> **YOUR TASK**:
Reproduce all of the data below line for line, without altering any character.
===== THE DATA =====
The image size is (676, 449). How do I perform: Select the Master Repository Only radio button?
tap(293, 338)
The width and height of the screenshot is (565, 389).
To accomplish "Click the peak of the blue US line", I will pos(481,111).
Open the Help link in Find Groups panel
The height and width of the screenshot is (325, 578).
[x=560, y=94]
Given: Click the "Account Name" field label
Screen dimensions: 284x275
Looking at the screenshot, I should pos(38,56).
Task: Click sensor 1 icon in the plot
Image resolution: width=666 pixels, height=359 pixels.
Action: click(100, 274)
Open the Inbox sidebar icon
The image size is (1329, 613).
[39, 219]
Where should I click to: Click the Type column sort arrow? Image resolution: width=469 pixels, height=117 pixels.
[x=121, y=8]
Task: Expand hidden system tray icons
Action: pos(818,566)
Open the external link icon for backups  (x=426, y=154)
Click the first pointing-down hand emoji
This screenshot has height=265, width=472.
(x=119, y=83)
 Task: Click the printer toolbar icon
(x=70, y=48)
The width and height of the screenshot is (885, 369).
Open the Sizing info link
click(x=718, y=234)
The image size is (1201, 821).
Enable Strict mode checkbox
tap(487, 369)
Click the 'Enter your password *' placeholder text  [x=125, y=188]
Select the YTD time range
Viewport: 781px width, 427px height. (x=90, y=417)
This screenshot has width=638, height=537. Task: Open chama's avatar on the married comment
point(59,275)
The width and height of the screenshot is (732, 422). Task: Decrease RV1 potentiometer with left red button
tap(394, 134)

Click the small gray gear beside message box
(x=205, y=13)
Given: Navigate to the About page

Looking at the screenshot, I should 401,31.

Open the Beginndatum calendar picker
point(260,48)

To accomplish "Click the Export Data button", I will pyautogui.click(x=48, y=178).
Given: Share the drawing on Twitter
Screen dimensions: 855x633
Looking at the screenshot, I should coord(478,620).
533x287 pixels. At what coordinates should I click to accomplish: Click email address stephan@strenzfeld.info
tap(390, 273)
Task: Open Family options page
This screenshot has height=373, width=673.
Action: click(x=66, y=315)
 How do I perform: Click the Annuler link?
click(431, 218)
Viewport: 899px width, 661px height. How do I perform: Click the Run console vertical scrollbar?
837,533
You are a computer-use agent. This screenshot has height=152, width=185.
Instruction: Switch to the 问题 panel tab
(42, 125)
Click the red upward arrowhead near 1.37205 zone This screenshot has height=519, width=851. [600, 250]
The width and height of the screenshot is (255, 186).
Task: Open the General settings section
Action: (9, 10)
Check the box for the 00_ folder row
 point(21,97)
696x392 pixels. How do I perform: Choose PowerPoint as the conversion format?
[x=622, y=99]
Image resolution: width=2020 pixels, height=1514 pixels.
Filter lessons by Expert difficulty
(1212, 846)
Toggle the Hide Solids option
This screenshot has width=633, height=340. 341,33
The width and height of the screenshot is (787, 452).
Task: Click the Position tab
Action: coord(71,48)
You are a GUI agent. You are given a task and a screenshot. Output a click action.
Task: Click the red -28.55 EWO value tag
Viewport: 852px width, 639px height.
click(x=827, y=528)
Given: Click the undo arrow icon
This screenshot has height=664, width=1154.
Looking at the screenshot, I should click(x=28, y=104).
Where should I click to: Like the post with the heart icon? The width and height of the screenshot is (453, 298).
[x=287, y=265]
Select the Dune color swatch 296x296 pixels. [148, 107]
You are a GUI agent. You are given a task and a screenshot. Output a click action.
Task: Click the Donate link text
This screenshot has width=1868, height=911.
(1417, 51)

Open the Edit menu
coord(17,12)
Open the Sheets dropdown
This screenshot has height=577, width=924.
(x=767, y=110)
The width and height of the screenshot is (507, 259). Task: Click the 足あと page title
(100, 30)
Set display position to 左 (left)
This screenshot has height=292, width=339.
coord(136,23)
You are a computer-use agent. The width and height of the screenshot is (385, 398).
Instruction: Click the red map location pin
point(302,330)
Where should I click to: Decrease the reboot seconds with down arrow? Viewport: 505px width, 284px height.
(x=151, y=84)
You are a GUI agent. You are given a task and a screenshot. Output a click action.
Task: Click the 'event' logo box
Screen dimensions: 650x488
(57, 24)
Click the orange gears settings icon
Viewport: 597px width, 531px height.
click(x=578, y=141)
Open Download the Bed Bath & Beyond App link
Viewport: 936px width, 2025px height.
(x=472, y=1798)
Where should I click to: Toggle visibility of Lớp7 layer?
=====
> **OUTPUT BELOW**:
The image size is (676, 449). How do I perform: Select the Master Repository Only radio button?
tap(293, 338)
The width and height of the screenshot is (565, 389).
To accomplish "Click the peak of the blue US line", I will pos(481,111).
Open the Help link in Find Groups panel
The height and width of the screenshot is (325, 578).
[x=560, y=94]
Given: Click the "Account Name" field label
Screen dimensions: 284x275
Looking at the screenshot, I should pos(38,56).
Task: Click sensor 1 icon in the plot
Image resolution: width=666 pixels, height=359 pixels.
Action: click(100, 274)
Open the Inbox sidebar icon
The image size is (1329, 613).
[39, 219]
Where should I click to: Click the Type column sort arrow? Image resolution: width=469 pixels, height=117 pixels.
[x=121, y=8]
Task: Expand hidden system tray icons
Action: pos(818,566)
Open the external link icon for backups  (x=426, y=154)
Click the first pointing-down hand emoji
This screenshot has height=265, width=472.
(x=119, y=83)
 Task: Click the printer toolbar icon
(x=70, y=48)
The width and height of the screenshot is (885, 369).
Open the Sizing info link
click(x=718, y=234)
The image size is (1201, 821).
Enable Strict mode checkbox
tap(487, 369)
Click the 'Enter your password *' placeholder text  [x=125, y=188]
Select the YTD time range
Viewport: 781px width, 427px height. (x=90, y=417)
This screenshot has width=638, height=537. Task: Open chama's avatar on the married comment
point(59,275)
The width and height of the screenshot is (732, 422). Task: Decrease RV1 potentiometer with left red button
tap(394, 134)

Click the small gray gear beside message box
(x=205, y=13)
Given: Navigate to the About page

Looking at the screenshot, I should 401,31.

Open the Beginndatum calendar picker
point(260,48)

To accomplish "Click the Export Data button", I will pyautogui.click(x=48, y=178).
Given: Share the drawing on Twitter
Screen dimensions: 855x633
Looking at the screenshot, I should coord(478,620).
533x287 pixels. At what coordinates should I click to accomplish: Click email address stephan@strenzfeld.info
tap(390, 273)
Task: Open Family options page
This screenshot has height=373, width=673.
Action: click(x=66, y=315)
 How do I perform: Click the Annuler link?
click(431, 218)
Viewport: 899px width, 661px height. How do I perform: Click the Run console vertical scrollbar?
837,533
You are a computer-use agent. This screenshot has height=152, width=185.
Instruction: Switch to the 问题 panel tab
(42, 125)
Click the red upward arrowhead near 1.37205 zone This screenshot has height=519, width=851. [600, 250]
The width and height of the screenshot is (255, 186).
Task: Open the General settings section
Action: (9, 10)
Check the box for the 00_ folder row
 point(21,97)
696x392 pixels. How do I perform: Choose PowerPoint as the conversion format?
[x=622, y=99]
Image resolution: width=2020 pixels, height=1514 pixels.
Filter lessons by Expert difficulty
(1212, 846)
Toggle the Hide Solids option
This screenshot has width=633, height=340. 341,33
The width and height of the screenshot is (787, 452).
Task: Click the Position tab
Action: coord(71,48)
You are a GUI agent. You are given a task and a screenshot. Output a click action.
Task: Click the red -28.55 EWO value tag
Viewport: 852px width, 639px height.
click(x=827, y=528)
Given: Click the undo arrow icon
This screenshot has height=664, width=1154.
Looking at the screenshot, I should click(x=28, y=104).
Where should I click to: Like the post with the heart icon? The width and height of the screenshot is (453, 298).
[x=287, y=265]
Select the Dune color swatch 296x296 pixels. [148, 107]
You are a GUI agent. You are given a task and a screenshot. Output a click action.
Task: Click the Donate link text
This screenshot has width=1868, height=911.
(1417, 51)

Open the Edit menu
coord(17,12)
Open the Sheets dropdown
This screenshot has height=577, width=924.
(x=767, y=110)
The width and height of the screenshot is (507, 259). Task: Click the 足あと page title
(100, 30)
Set display position to 左 (left)
This screenshot has height=292, width=339.
coord(136,23)
You are a computer-use agent. The width and height of the screenshot is (385, 398).
Instruction: Click the red map location pin
point(302,330)
Where should I click to: Decrease the reboot seconds with down arrow? Viewport: 505px width, 284px height.
(x=151, y=84)
You are a GUI agent. You are given a task and a screenshot. Output a click action.
Task: Click the 'event' logo box
Screen dimensions: 650x488
(57, 24)
Click the orange gears settings icon
Viewport: 597px width, 531px height.
click(x=578, y=141)
Open Download the Bed Bath & Beyond App link
Viewport: 936px width, 2025px height.
(x=472, y=1798)
Where should I click to: Toggle visibility of Lớp7 layer?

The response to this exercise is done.